WORK TO BE COMPLETED. Your answer should be only the lines below from the one with "[button] (550, 71)" to the one with "[Road Trip - Glen Coe and Skye] (376, 2300)", repeated exactly, ends included.

INPUT DATA.
=-=-=-=-=

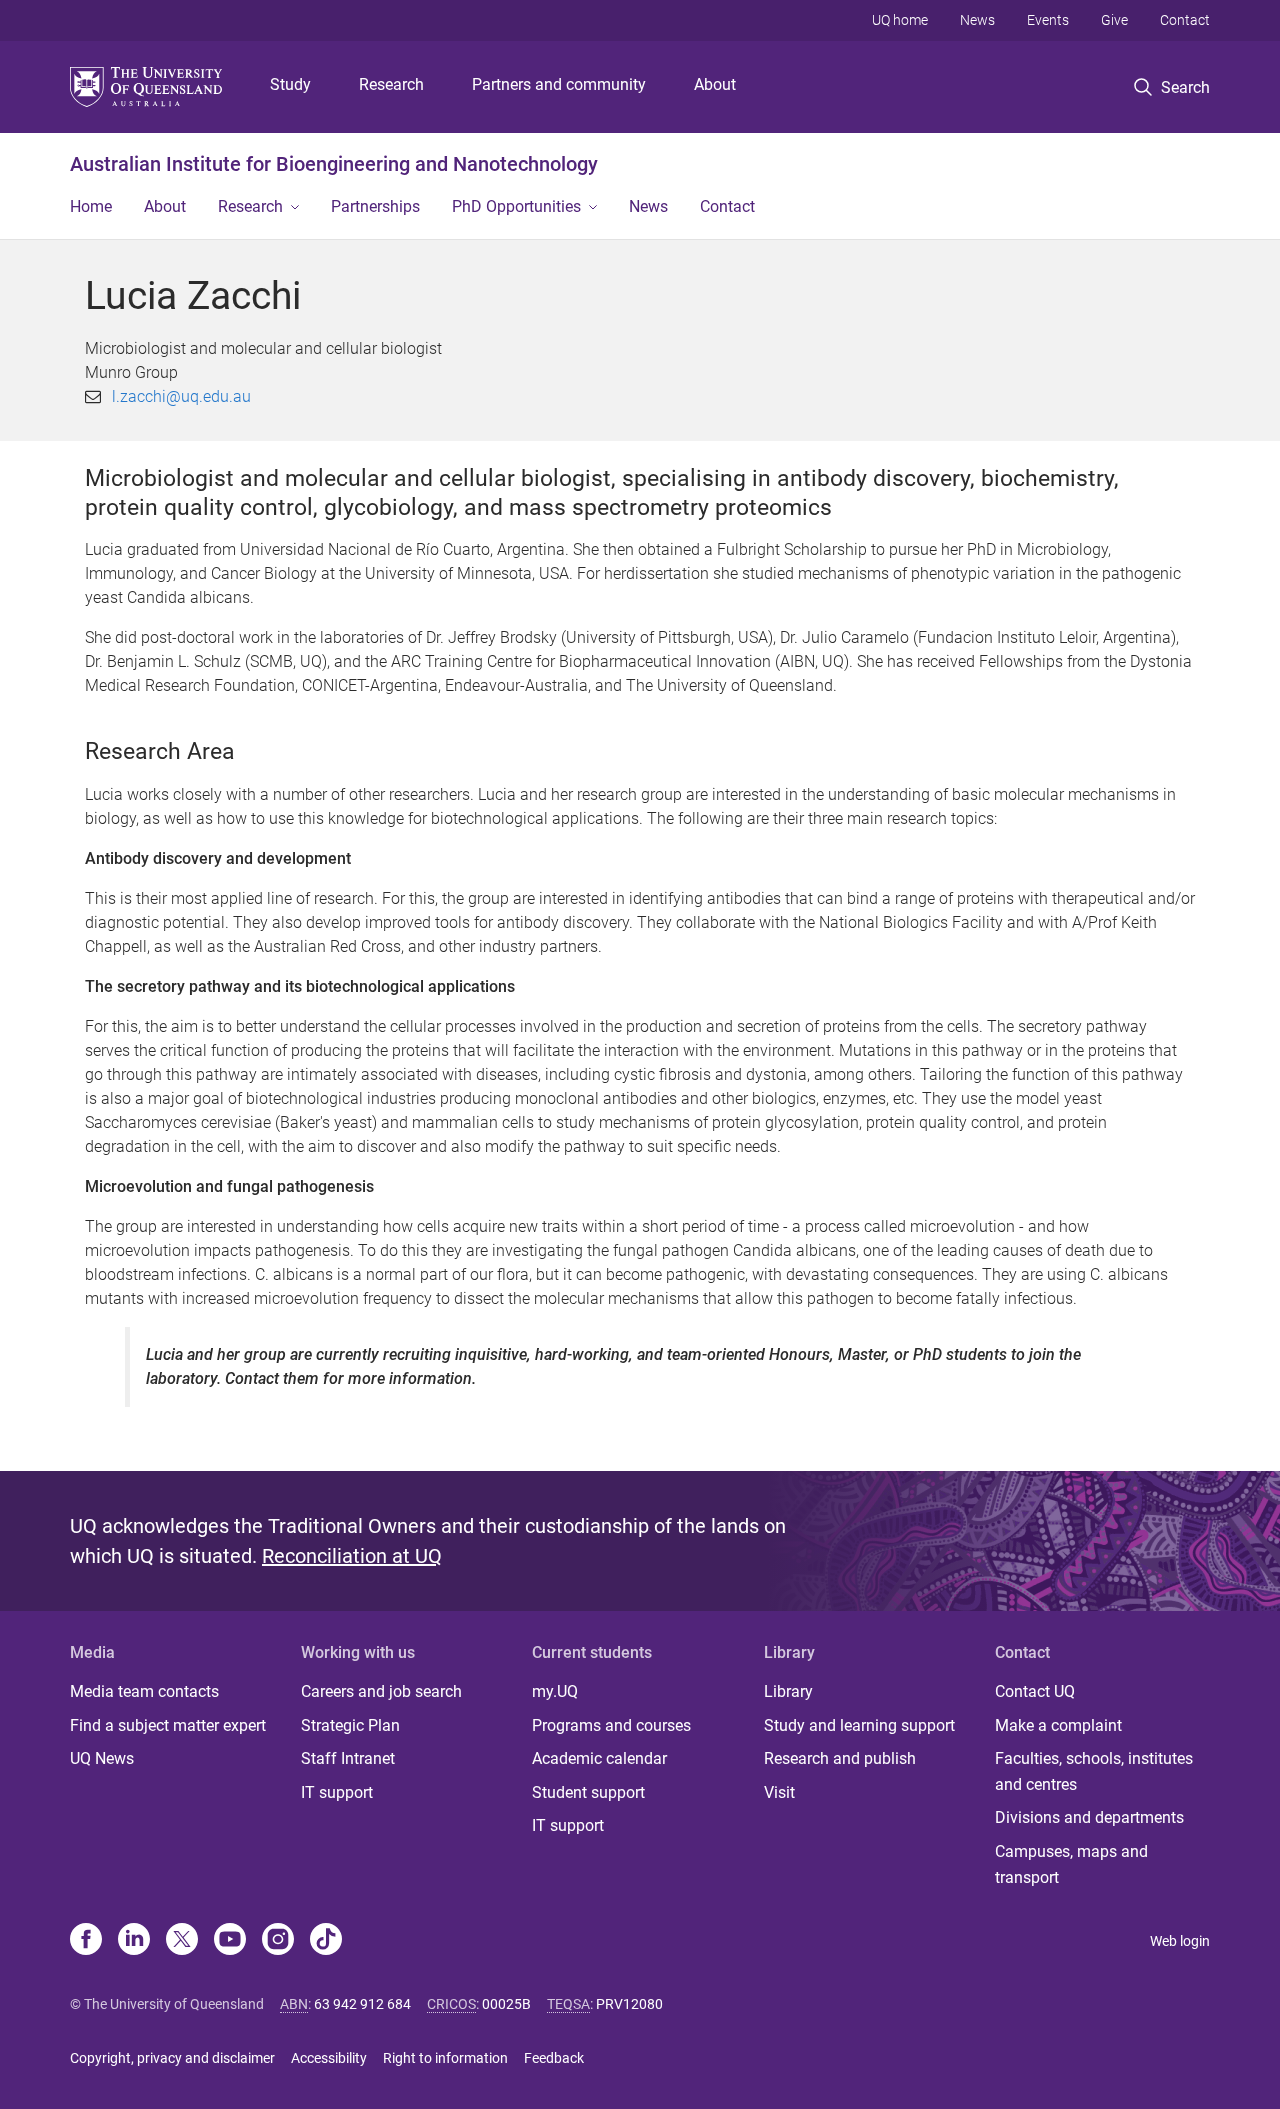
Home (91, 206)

=-=-=-=-=

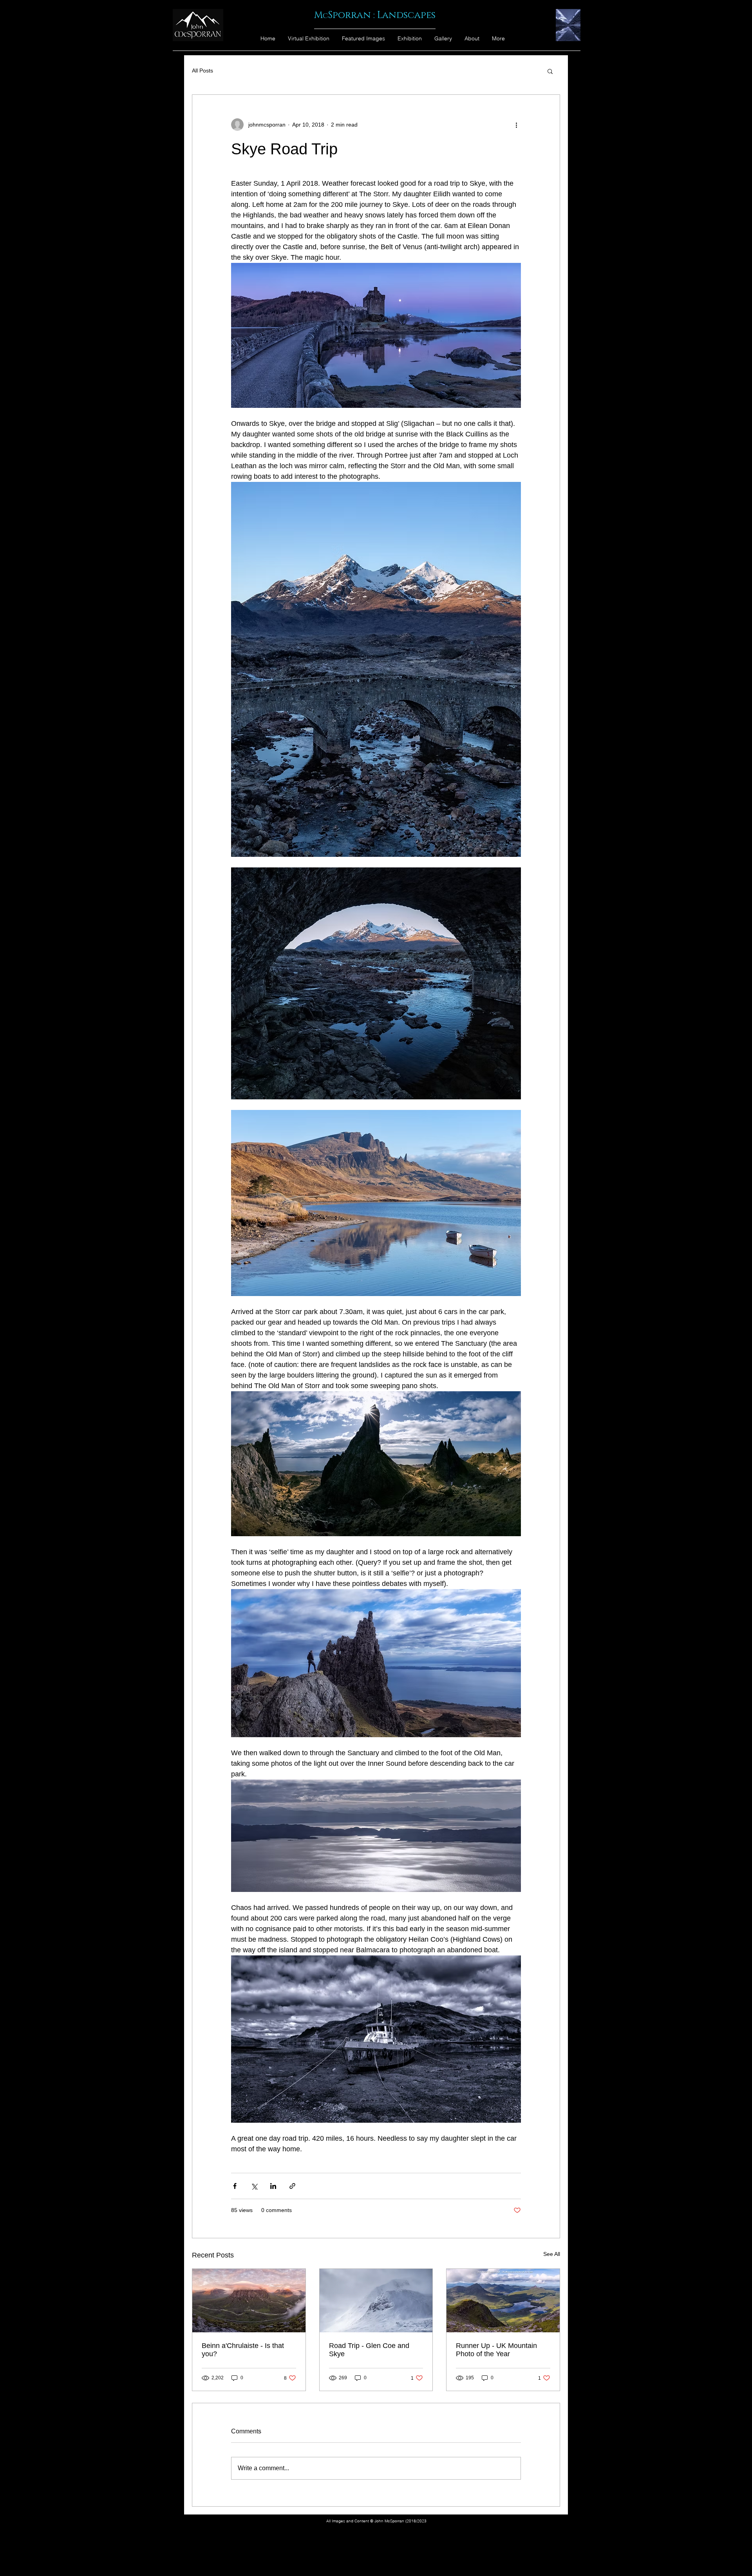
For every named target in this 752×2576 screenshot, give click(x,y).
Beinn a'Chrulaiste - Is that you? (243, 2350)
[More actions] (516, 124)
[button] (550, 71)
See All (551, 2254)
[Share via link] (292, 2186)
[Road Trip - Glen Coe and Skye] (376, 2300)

=-=-=-=-=

THE COMPLETED TASK.
[button] (550, 71)
See All (551, 2254)
[Share via link] (292, 2186)
[Road Trip - Glen Coe and Skye] (376, 2300)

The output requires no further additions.